Regaining his balance, Dortmunder said, “The one place he’s still scheduled for that everybody knows about is next week in Vegas.”

Ralph said, “That’s the only exception?”

“Uh huh.”

Ralph tinkled ice cubes. “How come?”

“I figure,” Dortmunder said, “it’s a trap.”

Kelp said, “John, you don’t have to be paranoid, you know. The Vegas stuff was set up before he went secret, that’s all.”

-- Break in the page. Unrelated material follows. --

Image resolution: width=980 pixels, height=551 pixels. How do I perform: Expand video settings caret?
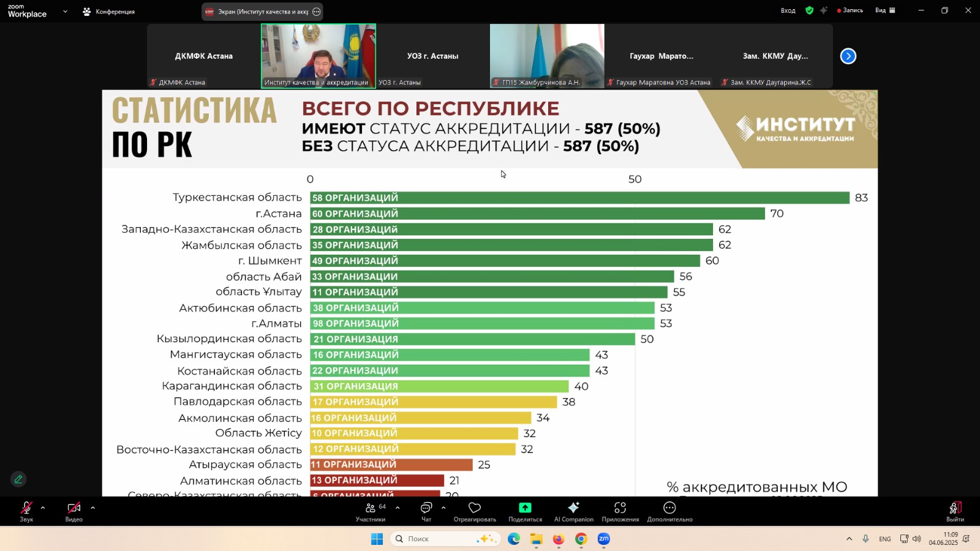pyautogui.click(x=92, y=508)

“He’d change it,” Dortmunder said. “He’d switch things around, like he did in Washington and like he’s doing in Chicago. But, no. In Vegas, he’s right on schedule, sitting out there fat and easy and obvious. So it’s a trap.”

Tiny said, “And you want to walk into it.”

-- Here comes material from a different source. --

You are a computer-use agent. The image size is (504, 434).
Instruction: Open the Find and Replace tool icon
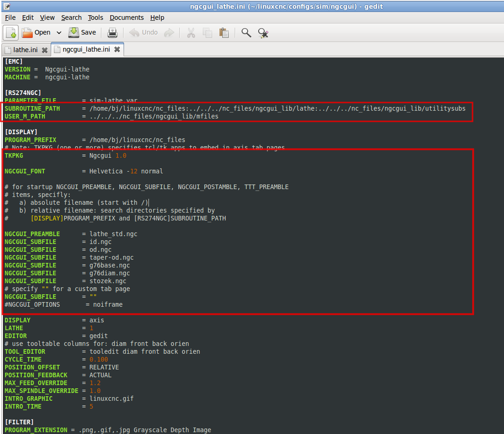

“What else am I gonna do?” Dortmunder asked him. “It’s my only shot at the guy, and he knows it, and I know it. If I don’t get the ring then, I’ll never get it. So I got to go in, saying, okay, it’s a trap, how do I get around this trap, and I figure the way how I get around this trap is with the four guys in this room.”

“Who,” Tiny said, “you want to amble into this trap with you.”

Ralph said, “This won’t be a Havahart trap, John.”

Stan said, “What do I drive?”

“We’ll get to that,” Dortmunder promised him, and turned to Tiny to say, “We go into the trap, but we know it’s a trap, so we already figured a way out of it. And when we come out, I got my ring, and you got one-fifth of the till at the Gaiety Hotel.”

Tiny pondered that. “That’s one of the Strip places, right? With the big casino?”

“It makes a profit,” Dortmunder said.

“And so will we,” Kelp said, looking over his shoulder.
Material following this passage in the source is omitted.